## DATA
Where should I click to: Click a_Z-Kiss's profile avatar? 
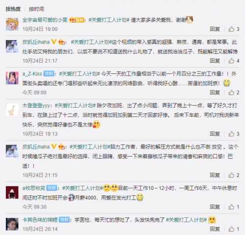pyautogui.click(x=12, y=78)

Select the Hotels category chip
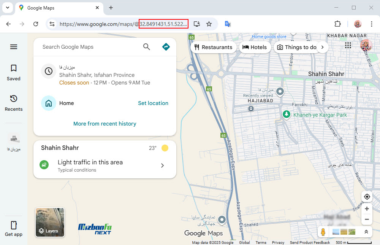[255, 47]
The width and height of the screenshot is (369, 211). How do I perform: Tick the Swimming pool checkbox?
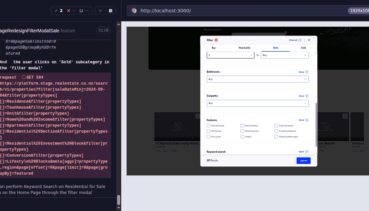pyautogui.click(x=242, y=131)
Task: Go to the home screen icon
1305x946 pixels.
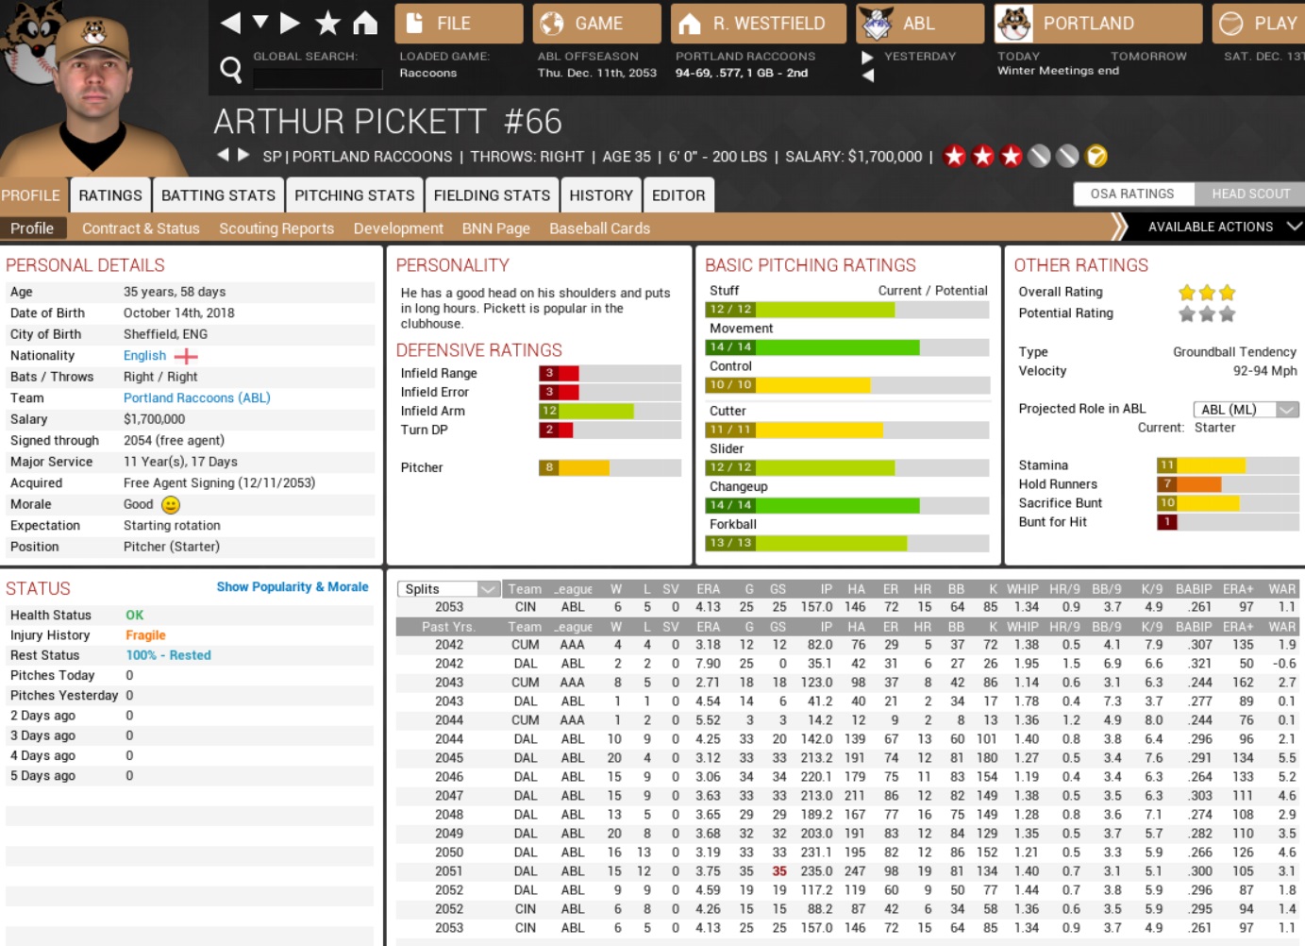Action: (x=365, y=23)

## WORK ORDER
Omit the pictures, then copy out all the data exactly as it stands.

## TASK RESULT
Where should I click to: Click a_Z-Kiss's profile avatar? 
pyautogui.click(x=12, y=78)

Select the Hotels category chip
[255, 47]
The width and height of the screenshot is (369, 211). How do I perform: Tick the Swimming pool checkbox?
pyautogui.click(x=242, y=131)
Task: Go to the home screen icon
1305x946 pixels.
Action: (x=365, y=23)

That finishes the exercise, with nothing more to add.